[INPUT MATERIAL — start]

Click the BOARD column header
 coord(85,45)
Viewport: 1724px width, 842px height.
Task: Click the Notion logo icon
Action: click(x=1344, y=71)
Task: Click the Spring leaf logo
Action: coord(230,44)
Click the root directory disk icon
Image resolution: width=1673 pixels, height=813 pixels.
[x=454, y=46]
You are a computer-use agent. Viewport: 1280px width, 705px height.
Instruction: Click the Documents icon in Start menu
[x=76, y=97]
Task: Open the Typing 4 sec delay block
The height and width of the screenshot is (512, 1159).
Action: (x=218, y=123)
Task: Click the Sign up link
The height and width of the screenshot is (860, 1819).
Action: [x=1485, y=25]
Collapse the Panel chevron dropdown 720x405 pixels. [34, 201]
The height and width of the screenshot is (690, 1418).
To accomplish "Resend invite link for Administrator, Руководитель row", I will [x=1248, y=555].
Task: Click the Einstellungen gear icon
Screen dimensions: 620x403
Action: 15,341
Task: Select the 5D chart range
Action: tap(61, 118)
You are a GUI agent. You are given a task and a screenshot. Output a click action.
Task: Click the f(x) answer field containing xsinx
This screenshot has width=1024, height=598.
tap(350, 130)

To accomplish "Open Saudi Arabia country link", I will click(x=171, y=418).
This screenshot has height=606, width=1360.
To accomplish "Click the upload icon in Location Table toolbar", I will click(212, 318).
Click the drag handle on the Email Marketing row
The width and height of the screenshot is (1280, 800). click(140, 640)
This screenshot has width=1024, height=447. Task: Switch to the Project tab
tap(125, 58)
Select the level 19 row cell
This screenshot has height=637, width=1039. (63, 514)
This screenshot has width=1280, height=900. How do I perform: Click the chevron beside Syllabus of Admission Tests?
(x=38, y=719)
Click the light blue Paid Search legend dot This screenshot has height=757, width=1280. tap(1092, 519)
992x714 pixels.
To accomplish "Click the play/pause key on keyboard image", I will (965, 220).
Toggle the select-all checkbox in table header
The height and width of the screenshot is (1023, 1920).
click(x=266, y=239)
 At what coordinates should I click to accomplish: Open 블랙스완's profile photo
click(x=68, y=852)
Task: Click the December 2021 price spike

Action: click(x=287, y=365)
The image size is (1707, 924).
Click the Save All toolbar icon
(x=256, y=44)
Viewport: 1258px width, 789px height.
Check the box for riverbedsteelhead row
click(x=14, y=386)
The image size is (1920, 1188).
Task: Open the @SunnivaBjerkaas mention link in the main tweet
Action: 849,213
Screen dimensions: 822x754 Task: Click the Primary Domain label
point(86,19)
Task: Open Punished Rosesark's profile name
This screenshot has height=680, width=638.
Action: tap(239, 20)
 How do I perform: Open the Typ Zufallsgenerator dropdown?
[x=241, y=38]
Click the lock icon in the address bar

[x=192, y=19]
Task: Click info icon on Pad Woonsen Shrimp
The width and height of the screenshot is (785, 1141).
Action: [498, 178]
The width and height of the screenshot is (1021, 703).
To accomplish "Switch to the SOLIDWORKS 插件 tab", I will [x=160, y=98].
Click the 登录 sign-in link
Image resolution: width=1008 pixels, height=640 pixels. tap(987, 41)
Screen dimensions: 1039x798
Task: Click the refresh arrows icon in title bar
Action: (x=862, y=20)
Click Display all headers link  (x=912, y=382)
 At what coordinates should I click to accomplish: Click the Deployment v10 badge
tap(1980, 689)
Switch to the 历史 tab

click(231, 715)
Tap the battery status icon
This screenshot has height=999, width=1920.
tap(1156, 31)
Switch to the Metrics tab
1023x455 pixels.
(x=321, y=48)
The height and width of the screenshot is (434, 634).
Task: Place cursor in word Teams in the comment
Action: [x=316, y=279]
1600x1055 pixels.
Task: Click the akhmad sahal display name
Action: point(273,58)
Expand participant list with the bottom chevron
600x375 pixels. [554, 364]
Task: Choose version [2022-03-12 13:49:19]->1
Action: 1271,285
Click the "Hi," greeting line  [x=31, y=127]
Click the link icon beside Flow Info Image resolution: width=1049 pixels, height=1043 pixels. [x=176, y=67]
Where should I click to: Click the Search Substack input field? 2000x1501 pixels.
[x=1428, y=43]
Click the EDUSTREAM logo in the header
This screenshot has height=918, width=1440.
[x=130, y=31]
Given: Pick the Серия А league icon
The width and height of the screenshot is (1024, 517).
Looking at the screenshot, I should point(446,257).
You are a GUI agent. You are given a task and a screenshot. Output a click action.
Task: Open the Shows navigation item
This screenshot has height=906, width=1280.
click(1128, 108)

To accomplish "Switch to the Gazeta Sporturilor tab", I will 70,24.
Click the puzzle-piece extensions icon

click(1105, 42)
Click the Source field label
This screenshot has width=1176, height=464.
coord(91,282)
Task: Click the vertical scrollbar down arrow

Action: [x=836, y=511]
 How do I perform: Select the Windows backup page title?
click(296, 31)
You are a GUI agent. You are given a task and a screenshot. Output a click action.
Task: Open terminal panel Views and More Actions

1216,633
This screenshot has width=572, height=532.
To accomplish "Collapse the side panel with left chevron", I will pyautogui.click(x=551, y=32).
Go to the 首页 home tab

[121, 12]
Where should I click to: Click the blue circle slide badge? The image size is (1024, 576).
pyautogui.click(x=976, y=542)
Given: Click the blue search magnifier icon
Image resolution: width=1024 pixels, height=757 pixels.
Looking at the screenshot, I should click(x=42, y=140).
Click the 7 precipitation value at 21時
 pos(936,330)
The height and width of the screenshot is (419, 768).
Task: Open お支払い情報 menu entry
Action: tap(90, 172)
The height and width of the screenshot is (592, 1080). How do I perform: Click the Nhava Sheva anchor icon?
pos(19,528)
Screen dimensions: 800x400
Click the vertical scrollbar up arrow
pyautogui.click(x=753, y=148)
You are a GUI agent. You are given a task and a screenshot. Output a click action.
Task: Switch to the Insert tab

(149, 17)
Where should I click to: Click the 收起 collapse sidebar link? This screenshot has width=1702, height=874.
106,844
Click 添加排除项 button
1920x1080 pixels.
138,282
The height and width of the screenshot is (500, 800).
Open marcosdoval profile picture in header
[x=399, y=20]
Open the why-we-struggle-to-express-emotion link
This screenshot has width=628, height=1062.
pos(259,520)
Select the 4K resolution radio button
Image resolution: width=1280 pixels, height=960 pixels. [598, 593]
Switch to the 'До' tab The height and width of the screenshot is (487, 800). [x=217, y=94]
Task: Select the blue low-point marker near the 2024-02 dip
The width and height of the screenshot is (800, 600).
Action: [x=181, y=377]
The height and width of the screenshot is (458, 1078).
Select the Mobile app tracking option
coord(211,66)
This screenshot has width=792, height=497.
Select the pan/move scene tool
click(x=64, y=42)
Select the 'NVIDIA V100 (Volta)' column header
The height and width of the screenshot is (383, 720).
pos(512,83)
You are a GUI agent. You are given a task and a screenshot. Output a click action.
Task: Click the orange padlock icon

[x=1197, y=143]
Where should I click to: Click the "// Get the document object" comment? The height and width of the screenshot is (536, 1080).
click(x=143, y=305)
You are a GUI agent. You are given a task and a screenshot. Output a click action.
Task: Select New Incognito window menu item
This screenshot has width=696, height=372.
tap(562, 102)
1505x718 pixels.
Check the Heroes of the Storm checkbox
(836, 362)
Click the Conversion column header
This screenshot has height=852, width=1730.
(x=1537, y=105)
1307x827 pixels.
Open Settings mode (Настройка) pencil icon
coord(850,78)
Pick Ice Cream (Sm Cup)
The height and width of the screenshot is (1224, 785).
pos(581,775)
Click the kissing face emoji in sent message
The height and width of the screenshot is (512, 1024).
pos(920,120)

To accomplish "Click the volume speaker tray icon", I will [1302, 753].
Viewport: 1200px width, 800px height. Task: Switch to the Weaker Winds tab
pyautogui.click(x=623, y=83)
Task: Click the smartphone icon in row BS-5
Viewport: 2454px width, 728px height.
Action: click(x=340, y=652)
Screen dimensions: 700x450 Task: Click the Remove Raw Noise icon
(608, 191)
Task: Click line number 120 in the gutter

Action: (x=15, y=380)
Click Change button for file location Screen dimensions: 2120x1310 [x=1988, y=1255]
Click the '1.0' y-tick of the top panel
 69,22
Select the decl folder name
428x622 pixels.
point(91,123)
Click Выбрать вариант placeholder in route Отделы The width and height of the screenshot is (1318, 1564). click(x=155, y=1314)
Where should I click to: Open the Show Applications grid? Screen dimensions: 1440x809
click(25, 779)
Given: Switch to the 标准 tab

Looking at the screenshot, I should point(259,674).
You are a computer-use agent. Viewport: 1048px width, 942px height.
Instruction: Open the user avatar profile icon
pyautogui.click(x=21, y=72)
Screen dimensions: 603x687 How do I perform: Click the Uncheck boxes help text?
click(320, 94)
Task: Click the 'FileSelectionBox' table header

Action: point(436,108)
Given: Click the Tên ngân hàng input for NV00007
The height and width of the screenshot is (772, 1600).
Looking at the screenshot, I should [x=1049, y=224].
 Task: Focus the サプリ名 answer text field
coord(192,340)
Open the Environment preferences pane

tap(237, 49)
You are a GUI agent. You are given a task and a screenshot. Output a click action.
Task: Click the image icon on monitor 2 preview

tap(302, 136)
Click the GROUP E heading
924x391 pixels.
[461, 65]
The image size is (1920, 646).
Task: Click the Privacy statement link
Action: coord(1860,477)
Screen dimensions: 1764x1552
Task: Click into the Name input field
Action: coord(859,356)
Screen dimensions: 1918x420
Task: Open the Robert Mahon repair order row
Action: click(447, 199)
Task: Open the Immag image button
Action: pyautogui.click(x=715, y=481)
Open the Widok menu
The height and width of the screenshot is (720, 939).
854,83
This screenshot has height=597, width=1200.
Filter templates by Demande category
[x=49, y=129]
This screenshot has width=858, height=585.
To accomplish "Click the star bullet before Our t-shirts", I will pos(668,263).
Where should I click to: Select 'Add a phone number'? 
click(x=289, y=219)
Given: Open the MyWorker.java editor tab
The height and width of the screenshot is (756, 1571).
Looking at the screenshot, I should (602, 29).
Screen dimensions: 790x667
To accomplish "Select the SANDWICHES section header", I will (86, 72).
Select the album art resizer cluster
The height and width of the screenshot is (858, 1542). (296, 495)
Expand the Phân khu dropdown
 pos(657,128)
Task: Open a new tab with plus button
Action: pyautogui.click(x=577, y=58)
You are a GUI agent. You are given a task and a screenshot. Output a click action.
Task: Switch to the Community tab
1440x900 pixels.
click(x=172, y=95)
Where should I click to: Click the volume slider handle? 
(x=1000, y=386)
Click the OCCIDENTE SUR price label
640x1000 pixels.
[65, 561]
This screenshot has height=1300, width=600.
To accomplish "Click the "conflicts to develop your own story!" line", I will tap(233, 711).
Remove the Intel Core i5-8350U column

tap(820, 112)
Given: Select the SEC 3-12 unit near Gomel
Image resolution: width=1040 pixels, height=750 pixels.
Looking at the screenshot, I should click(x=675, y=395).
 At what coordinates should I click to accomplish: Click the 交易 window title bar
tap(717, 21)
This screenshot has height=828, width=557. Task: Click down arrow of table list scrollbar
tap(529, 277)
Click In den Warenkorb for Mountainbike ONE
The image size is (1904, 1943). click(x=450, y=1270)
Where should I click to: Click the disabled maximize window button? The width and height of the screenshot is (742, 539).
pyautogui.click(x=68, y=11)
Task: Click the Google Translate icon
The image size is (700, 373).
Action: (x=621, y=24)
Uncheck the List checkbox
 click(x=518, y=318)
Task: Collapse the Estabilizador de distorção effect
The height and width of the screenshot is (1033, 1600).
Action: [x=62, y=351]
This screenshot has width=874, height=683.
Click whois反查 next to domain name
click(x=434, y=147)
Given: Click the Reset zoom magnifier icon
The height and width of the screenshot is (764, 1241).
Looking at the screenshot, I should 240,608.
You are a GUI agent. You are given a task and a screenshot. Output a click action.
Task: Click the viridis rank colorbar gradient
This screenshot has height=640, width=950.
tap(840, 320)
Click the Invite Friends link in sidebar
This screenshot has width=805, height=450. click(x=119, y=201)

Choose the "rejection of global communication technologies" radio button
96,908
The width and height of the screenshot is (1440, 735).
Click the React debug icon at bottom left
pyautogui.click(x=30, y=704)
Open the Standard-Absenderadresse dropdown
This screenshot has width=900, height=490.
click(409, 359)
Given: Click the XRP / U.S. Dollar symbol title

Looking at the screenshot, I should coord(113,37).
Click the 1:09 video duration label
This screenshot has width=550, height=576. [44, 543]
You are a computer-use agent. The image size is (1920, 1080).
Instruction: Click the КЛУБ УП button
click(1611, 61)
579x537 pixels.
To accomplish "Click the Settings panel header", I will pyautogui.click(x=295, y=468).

[INPUT MATERIAL — finish]

ASSIGNMENT
Beginning at the line with "Check the box for riverbedsteelhead row" and stopping after the line with "The width and height of the screenshot is (1021, 703).", please write out every line of the data above exactly and nothing else.

ANSWER SECTION
Check the box for riverbedsteelhead row
click(x=14, y=386)
The image size is (1920, 1188).
Task: Open the @SunnivaBjerkaas mention link in the main tweet
Action: 849,213
Screen dimensions: 822x754 Task: Click the Primary Domain label
point(86,19)
Task: Open Punished Rosesark's profile name
This screenshot has height=680, width=638.
Action: tap(239, 20)
 How do I perform: Open the Typ Zufallsgenerator dropdown?
[x=241, y=38]
Click the lock icon in the address bar

[x=192, y=19]
Task: Click info icon on Pad Woonsen Shrimp
The width and height of the screenshot is (785, 1141).
Action: [498, 178]
The width and height of the screenshot is (1021, 703).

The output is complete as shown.